**Material supplied:**
......

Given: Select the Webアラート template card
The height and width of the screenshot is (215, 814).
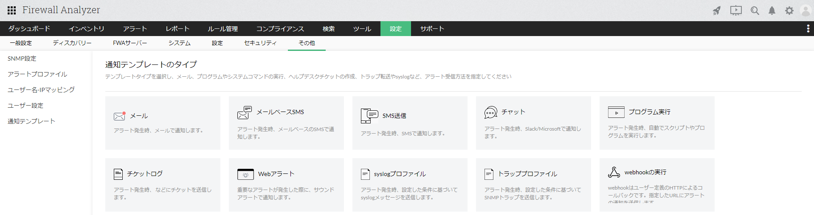Looking at the screenshot, I should click(x=286, y=185).
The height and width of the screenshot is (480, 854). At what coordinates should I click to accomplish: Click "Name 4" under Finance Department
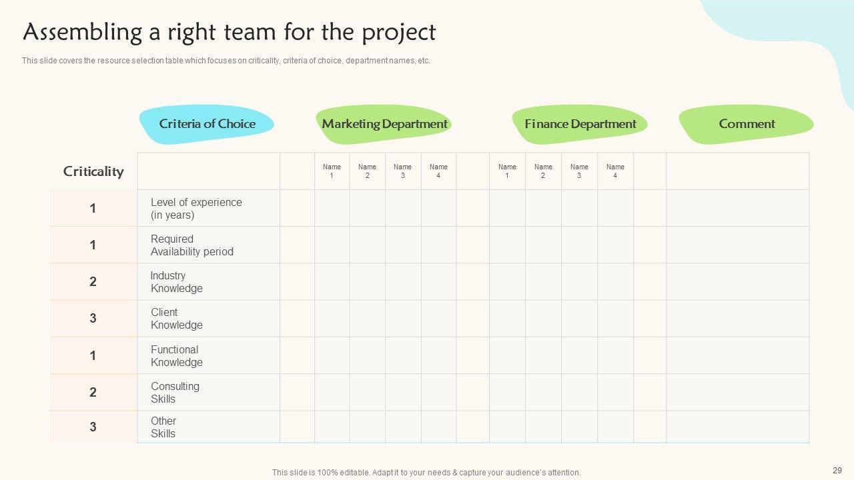[615, 171]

......

**Job:** Convert all of the material above into a two-column CSV with the headers instruction and answer. Give each instruction and its answer one row, each in its own quoted field, with line breaks replaced by spaces, and leave out the pictures.

**Response to the exercise:**
instruction,answer
"Given: Select the Webアラート template card The height and width of the screenshot is (215, 814).","Looking at the screenshot, I should click(x=286, y=185)."
"The height and width of the screenshot is (480, 854). At what coordinates should I click to accomplish: Click ""Name 4"" under Finance Department","[615, 171]"